### INPUT
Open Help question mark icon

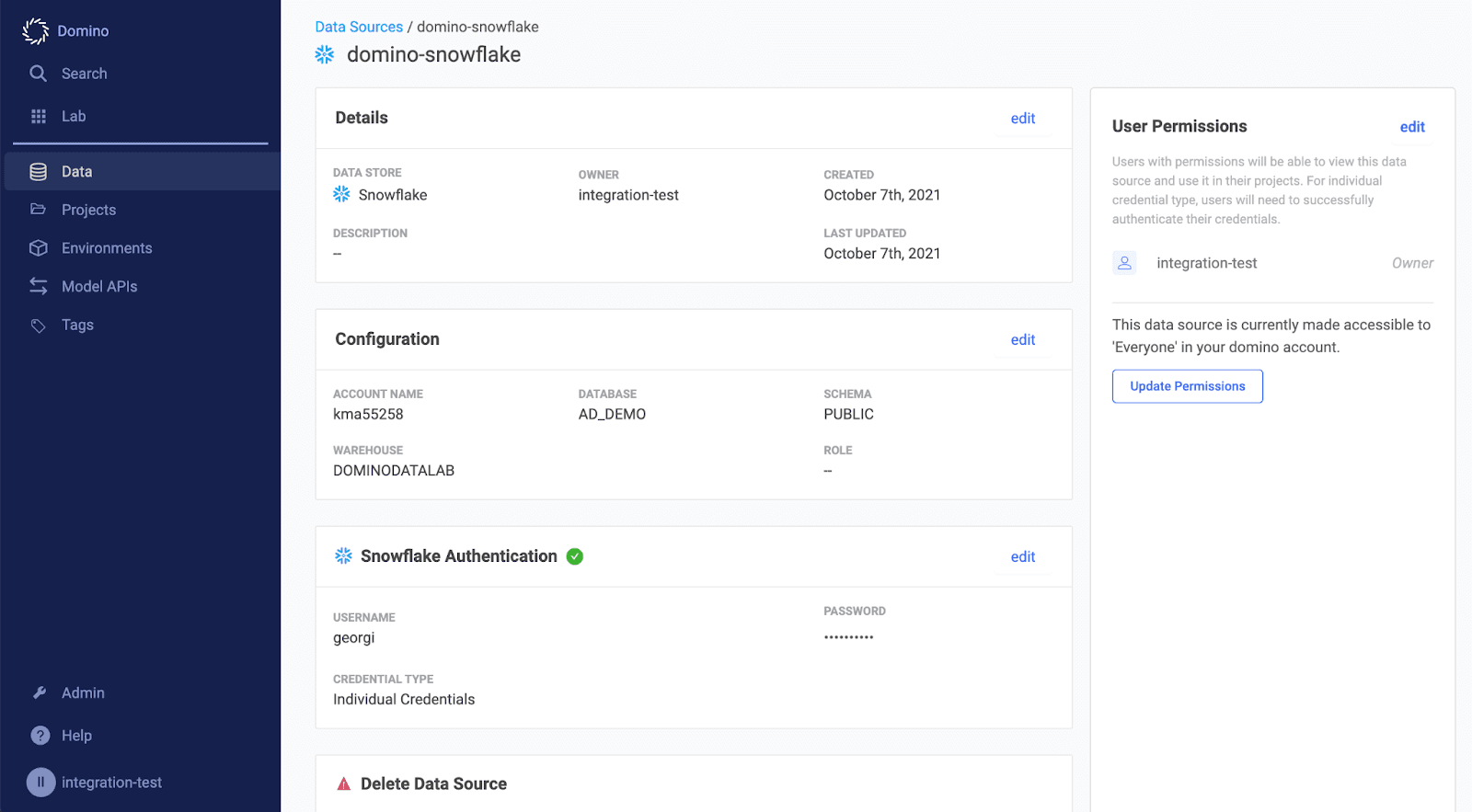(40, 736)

==

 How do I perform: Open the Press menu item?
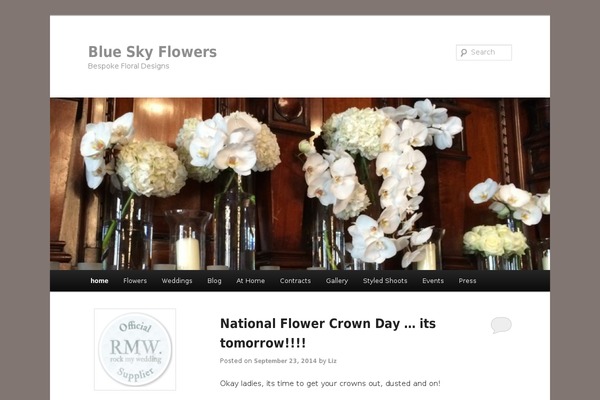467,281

==

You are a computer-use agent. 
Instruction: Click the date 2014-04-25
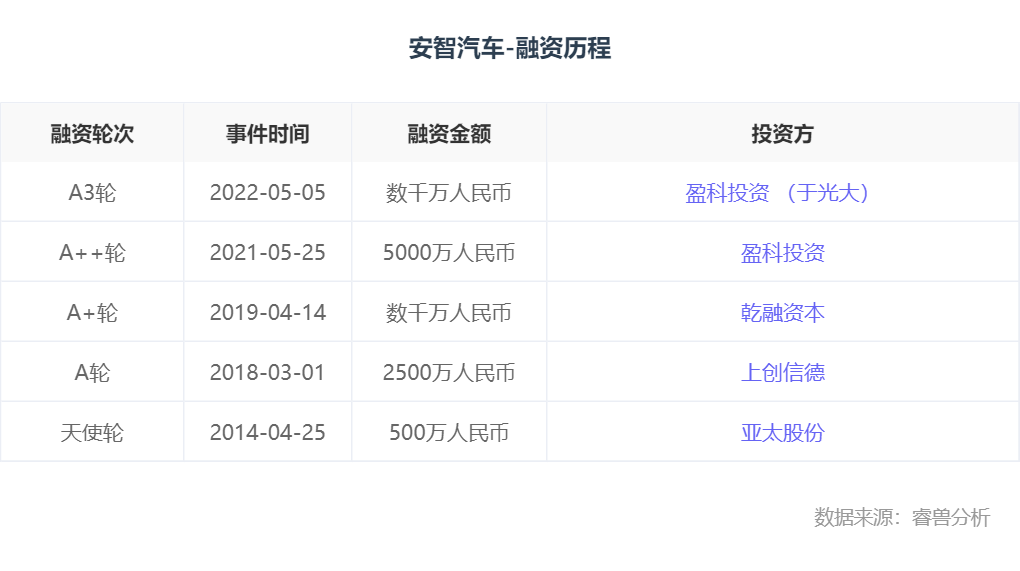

### WHAT TO DO
Within the listing above, locate the line containing "You are a computer-use agent." and the line containing "Instruction: Click the date 2014-04-25". Reproduce those two lines and all lines between them exactly, with nothing added.

### EXERCISE ANSWER
You are a computer-use agent. 
Instruction: Click the date 2014-04-25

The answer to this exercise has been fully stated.